Huge investments must be devoted to push the
global economy along more environmentally
sustainable paths, with government taking a
leading role ("Green Keynesianism" or "Green
Capitalism").
Military action to solve problems must be
de-emphasized in favor of diplomacy and "soft
power," although humanitarian military
intervention in situations involving genocide must
be undertaken.
The limits of Global
Social Democracy GSD has not received much
critical attention, perhaps because many
progressives are still fighting the last war, that
is, against neo-liberalism. A critique is urgent,
and not only because GSD is neo-liberalism's's
most likely successor.

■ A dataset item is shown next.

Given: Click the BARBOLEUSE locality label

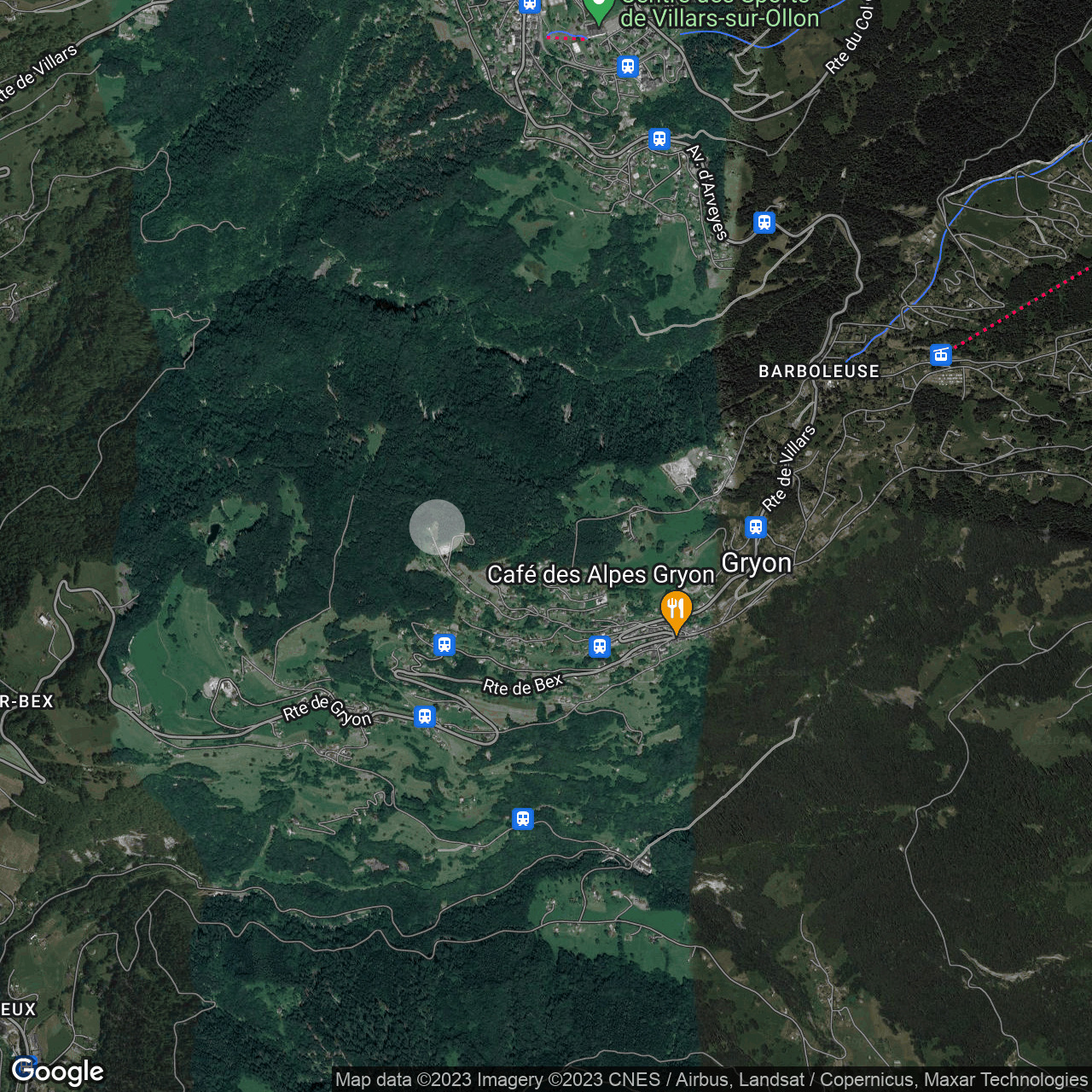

More important, although
GSD has some positive elements, it has, like the
old social democratic Keynesian paradigm, a number
of problematic features.
A critique might
begin by highlighting problems with four central
elements in the GSD perspective.
First,
GSD shares neo-liberalism's's bias for
globalization, differentiating itself mainly by
promising to promote globalization better than the
neo-liberals. This amounts to saying, however,
that simply by adding the dimension of "global
social integration" an inherently socially and
ecologically destructive and disruptive process
can be made palatable and acceptable.
GSD
assumes that people really want to be part of a
functionally integrated global economy where the
barriers between the national and the
international have disappeared. But would they not
in fact prefer to be part of economies that are
subject to local control and are buffered from the
vagaries of the international economy? Indeed,
today's swift downward trajectory of
interconnected economies underscores the validity
of one of anti-globalization movement's key
criticisms of the globalization process..

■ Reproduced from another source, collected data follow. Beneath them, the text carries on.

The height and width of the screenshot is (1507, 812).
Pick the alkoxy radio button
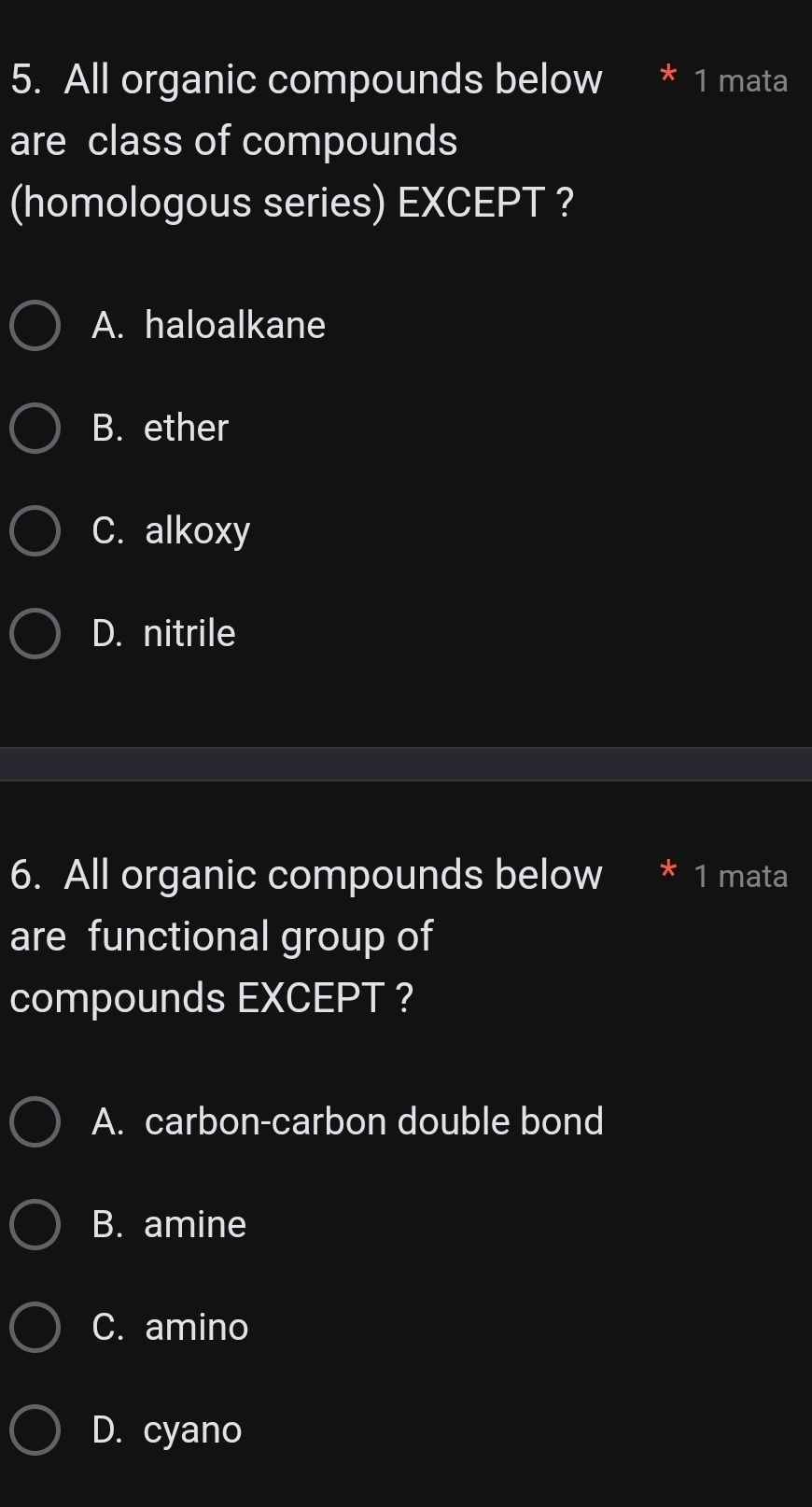tap(35, 531)
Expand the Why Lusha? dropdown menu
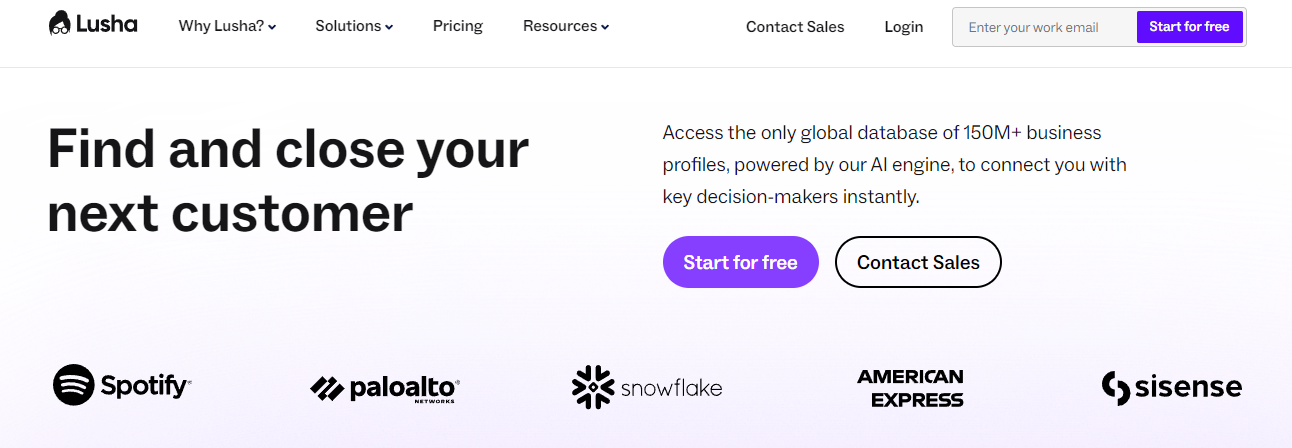Screen dimensions: 1292x448 tap(227, 27)
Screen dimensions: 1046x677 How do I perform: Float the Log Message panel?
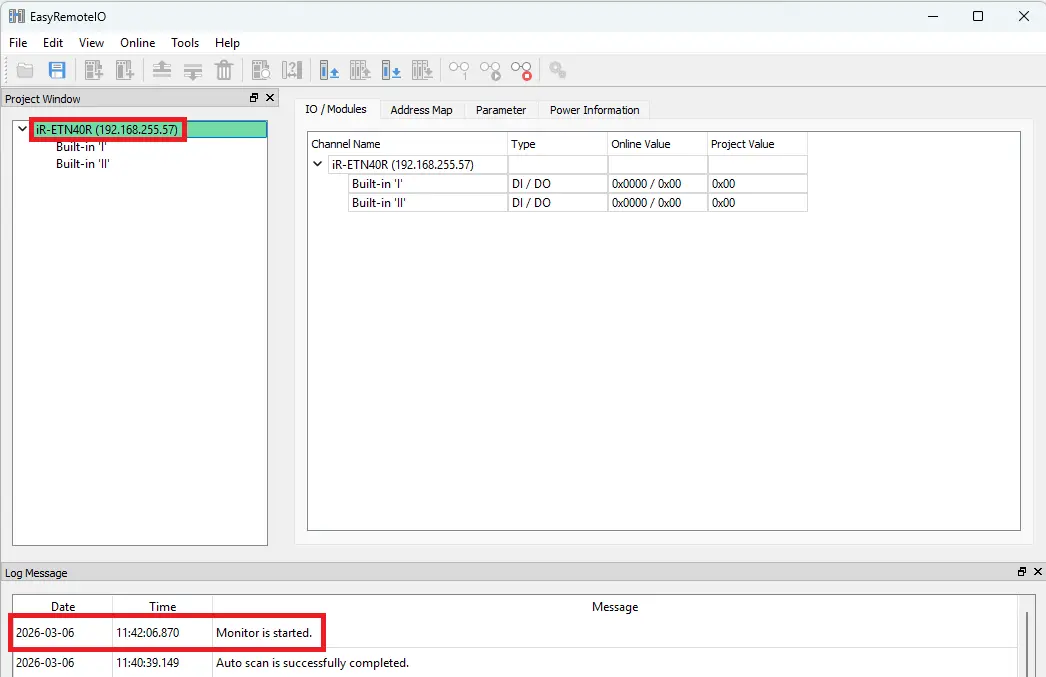(x=1020, y=571)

Second, GSD shares neo-liberalism's's
preference for the market as the principal
mechanism for production, distribution, and
consumption, differentiating itself mainly by
advocating state action to address market
failures. The kind of globalization the world
needs, according to Jeffrey Sachs in The End of
Poverty, would entail "harnessing ... the
remarkable power of trade and investment while
acknowledging and addressing limitations through
compensatory collective action."
This is
very different from saying that the citizenry and
civil society must make the key economic decisions
and the market, like the state bureaucracy, is
only one mechanism of implementation of democratic
decision-making.
Third, GSD is a
technocratic project, with experts hatching and
pushing reforms on society from above, instead of
being a participatory project where initiatives
percolate from the ground up. Fourth, GSD,
while critical of neo-liberalism, accepts the
framework of monopoly capitalism, which rests
fundamentally on deriving profit from the
exploitative extraction of surplus value from
labor, is driven from crisis to crisis by inherent
tendencies toward overproduction, and tends to
push the environment to its limits in its search
for profitability.
Like traditional
Keynesianism in the national arena, GSD seeks in
the global arena a new class compromise that is
accompanied by new methods to contain or minimize
capitalism's tendency toward crisis. Just as the
old social democracy and the New Deal stabilized
national capitalism, the historical function of
GSD is to iron out the contradictions of
contemporary global capitalism and to relegitimize
it after the crisis and chaos left by
neo-liberalism. GSD is, at root, about social
management.
Obama has a talent for
rhetorically bridging different political
discourses. He is also a "blank slate" when it
comes to economics. Like US president Franklin
Delano Roosevelt, he is not bound to the formulas
of the ancien regime. He is a pragmatist whose key
criterion is success at social management. As
such, he is uniquely positioned to lead this
ambitious reformist enterprise.
Reveille for progressives While
progressives were engaged in full-scale war
against neo-liberalism, reformist thinking was
percolating in critical establishment circles.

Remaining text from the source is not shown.